-- Begin EXCERPTED RECORDS --

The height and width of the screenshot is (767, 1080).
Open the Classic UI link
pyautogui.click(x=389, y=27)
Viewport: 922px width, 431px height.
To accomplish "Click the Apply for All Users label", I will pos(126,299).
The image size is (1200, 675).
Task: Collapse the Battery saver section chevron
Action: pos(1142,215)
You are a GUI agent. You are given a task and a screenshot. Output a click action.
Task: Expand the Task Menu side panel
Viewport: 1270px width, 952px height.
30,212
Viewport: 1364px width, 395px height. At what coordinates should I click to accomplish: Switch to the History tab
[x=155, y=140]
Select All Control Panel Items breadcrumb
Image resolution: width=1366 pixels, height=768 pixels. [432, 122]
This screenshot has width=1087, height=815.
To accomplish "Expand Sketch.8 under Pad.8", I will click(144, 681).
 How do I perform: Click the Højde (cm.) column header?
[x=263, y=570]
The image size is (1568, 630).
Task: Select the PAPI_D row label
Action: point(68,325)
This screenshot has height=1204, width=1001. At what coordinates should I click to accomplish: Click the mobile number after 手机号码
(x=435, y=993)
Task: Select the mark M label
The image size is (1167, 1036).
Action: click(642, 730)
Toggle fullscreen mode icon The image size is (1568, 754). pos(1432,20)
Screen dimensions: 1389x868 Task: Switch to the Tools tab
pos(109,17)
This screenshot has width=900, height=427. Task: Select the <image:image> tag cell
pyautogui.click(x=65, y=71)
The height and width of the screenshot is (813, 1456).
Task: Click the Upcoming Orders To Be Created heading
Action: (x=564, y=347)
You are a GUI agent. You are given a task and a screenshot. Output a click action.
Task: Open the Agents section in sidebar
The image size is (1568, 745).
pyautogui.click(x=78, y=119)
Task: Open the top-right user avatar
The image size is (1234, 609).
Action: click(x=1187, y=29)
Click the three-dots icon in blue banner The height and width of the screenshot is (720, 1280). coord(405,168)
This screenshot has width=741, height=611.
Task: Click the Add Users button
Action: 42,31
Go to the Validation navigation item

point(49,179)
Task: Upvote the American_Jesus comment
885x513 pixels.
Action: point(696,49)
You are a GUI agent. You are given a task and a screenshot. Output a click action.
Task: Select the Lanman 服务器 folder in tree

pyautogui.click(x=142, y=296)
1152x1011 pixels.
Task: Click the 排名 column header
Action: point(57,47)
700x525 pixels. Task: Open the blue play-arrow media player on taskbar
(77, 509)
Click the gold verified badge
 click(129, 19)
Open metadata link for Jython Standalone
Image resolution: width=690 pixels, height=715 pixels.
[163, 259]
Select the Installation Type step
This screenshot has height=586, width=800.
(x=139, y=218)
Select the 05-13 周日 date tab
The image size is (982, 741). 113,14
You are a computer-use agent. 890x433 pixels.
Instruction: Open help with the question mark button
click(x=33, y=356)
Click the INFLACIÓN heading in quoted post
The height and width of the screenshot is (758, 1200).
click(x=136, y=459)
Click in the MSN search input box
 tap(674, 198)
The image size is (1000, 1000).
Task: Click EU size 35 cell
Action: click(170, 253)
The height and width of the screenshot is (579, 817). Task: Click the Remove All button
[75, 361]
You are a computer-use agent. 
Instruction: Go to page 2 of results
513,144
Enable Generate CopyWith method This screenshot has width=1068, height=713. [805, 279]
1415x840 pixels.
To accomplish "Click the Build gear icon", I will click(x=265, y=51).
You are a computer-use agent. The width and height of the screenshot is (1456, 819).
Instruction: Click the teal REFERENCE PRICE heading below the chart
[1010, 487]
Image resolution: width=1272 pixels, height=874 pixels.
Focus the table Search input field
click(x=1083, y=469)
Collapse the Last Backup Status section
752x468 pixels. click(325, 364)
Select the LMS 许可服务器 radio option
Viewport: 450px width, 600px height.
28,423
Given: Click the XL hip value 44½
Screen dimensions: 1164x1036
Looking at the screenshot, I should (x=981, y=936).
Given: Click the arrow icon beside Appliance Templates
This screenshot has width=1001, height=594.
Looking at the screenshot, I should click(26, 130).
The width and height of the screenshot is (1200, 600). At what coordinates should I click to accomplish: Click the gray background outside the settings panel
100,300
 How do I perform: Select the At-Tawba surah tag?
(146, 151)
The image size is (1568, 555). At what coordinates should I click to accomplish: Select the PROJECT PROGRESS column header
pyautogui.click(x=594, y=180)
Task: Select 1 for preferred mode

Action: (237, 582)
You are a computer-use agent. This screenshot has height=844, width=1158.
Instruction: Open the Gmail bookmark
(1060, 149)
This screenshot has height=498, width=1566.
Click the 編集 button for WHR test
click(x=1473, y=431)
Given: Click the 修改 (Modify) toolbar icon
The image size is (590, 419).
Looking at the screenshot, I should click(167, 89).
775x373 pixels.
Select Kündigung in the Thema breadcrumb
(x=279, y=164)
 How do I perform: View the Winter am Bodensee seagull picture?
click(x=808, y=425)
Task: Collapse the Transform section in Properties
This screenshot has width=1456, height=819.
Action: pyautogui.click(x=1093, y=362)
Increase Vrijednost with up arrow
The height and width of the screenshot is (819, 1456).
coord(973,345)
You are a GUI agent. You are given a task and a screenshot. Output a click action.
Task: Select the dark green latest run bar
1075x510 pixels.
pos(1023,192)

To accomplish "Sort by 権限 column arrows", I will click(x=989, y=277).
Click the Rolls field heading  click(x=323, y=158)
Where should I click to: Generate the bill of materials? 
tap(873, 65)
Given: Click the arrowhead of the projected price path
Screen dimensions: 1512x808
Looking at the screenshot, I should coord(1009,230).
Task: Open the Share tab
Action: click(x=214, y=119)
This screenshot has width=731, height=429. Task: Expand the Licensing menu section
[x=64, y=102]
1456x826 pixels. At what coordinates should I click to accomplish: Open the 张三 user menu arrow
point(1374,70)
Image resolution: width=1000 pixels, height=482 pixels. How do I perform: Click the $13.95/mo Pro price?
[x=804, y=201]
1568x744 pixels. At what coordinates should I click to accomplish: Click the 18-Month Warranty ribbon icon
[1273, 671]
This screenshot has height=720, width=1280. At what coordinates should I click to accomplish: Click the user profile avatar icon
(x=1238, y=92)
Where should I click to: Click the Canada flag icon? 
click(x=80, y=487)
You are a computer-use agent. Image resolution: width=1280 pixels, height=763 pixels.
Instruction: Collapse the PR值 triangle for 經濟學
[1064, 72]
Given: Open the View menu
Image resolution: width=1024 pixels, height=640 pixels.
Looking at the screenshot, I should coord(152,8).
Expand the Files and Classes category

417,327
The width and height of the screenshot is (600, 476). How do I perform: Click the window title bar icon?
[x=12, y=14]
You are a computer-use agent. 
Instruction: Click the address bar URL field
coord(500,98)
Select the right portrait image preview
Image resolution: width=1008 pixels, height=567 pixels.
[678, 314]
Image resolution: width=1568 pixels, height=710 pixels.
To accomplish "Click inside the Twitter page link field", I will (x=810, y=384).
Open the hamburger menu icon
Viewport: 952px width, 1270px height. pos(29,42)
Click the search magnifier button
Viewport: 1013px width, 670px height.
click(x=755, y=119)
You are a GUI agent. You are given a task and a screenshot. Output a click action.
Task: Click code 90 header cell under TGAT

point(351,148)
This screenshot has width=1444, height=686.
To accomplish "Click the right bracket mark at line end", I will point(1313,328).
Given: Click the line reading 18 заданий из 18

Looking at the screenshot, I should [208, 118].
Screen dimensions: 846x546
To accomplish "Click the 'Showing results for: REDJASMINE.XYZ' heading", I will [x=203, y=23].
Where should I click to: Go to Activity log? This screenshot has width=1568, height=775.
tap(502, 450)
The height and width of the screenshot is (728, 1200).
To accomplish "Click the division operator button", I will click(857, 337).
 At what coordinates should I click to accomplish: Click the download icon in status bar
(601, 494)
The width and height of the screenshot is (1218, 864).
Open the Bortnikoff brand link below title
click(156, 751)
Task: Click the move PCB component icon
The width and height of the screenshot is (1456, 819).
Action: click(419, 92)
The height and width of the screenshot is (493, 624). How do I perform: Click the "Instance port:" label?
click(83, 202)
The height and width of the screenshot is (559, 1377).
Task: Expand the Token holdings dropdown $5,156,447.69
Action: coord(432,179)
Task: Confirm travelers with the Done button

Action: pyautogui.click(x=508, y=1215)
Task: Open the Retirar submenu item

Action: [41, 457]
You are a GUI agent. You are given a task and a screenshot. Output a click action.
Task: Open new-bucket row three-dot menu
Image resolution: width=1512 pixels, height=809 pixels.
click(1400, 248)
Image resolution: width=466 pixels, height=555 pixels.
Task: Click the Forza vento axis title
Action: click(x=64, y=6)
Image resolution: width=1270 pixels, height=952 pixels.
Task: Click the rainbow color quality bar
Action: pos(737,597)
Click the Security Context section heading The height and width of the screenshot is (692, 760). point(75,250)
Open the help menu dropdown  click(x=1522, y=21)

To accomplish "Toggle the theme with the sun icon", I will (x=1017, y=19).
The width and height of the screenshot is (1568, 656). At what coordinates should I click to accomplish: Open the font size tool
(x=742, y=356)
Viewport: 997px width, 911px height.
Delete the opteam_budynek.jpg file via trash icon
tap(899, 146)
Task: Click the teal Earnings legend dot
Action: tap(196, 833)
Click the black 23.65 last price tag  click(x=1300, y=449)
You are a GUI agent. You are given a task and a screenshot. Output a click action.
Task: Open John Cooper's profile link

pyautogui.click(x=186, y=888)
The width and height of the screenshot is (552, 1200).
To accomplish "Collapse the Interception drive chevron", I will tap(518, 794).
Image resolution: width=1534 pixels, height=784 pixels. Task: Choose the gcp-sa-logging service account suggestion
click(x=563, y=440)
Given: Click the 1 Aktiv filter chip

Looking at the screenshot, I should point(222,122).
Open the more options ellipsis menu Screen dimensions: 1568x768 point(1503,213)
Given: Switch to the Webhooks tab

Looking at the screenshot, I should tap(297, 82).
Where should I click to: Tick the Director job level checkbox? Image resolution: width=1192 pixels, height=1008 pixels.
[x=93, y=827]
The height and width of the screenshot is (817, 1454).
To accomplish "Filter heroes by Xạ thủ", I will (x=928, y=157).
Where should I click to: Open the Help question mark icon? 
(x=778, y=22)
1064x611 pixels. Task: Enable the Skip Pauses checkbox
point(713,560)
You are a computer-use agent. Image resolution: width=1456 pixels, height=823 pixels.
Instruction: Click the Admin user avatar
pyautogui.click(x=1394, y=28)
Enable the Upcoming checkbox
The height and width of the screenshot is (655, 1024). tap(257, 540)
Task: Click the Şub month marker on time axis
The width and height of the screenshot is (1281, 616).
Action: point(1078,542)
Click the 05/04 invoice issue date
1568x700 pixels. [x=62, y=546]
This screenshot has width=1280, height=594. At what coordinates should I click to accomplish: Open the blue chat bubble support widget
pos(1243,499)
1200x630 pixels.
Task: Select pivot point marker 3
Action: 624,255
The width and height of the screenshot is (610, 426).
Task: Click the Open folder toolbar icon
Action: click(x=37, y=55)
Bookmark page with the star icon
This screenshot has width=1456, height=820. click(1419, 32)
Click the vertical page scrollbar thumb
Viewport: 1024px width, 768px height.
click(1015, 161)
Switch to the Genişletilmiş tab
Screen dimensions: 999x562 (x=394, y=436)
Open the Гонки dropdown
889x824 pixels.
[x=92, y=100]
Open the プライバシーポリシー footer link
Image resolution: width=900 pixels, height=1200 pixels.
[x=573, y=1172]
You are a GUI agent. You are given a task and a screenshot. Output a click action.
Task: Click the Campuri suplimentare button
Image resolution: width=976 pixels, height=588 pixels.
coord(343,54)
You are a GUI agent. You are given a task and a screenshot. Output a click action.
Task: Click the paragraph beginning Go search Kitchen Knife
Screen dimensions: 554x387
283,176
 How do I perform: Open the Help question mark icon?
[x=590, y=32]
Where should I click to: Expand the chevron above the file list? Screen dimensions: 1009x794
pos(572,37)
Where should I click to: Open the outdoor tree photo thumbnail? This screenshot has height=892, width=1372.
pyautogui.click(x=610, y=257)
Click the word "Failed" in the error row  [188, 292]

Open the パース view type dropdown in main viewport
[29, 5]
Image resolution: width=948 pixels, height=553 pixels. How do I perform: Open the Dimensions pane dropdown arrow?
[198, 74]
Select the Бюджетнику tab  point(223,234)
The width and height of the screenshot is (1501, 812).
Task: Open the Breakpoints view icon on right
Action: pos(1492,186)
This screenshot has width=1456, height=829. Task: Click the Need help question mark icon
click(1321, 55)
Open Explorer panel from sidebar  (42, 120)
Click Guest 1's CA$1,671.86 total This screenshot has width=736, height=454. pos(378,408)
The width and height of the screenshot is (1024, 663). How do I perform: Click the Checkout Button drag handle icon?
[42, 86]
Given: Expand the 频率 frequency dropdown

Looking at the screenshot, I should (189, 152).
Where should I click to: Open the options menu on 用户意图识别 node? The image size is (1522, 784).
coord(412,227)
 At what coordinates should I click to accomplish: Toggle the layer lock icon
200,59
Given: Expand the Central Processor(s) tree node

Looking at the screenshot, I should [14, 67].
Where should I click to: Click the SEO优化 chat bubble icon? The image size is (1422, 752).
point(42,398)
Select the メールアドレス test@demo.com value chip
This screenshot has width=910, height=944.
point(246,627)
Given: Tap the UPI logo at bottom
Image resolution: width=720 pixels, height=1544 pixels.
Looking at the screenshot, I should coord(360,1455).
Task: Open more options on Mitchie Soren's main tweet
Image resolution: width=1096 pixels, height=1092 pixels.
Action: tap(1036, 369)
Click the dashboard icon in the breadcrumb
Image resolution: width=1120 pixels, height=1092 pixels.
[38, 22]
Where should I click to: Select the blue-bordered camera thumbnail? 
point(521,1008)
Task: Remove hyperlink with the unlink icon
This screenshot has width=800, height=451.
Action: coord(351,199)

-- End EXCERPTED RECORDS --

◆ OBJECTIVE
Rewrite the data from the line containing "Given: Switch to the Webhooks tab" to the line containing "1568x700 pixels. [x=62, y=546]" as a numbered list, including both of those lines and omitting blank lines.

◆ RESPONSE TO THE TASK
1. Given: Switch to the Webhooks tab
2. Looking at the screenshot, I should tap(297, 82).
3. Where should I click to: Tick the Director job level checkbox? Image resolution: width=1192 pixels, height=1008 pixels.
4. [x=93, y=827]
5. The height and width of the screenshot is (817, 1454).
6. To accomplish "Filter heroes by Xạ thủ", I will (x=928, y=157).
7. Where should I click to: Open the Help question mark icon? 
8. (x=778, y=22)
9. 1064x611 pixels. Task: Enable the Skip Pauses checkbox
10. point(713,560)
11. You are a computer-use agent. Image resolution: width=1456 pixels, height=823 pixels.
12. Instruction: Click the Admin user avatar
13. pyautogui.click(x=1394, y=28)
14. Enable the Upcoming checkbox
15. The height and width of the screenshot is (655, 1024). tap(257, 540)
16. Task: Click the Şub month marker on time axis
17. The width and height of the screenshot is (1281, 616).
18. Action: point(1078,542)
19. Click the 05/04 invoice issue date
20. 1568x700 pixels. [x=62, y=546]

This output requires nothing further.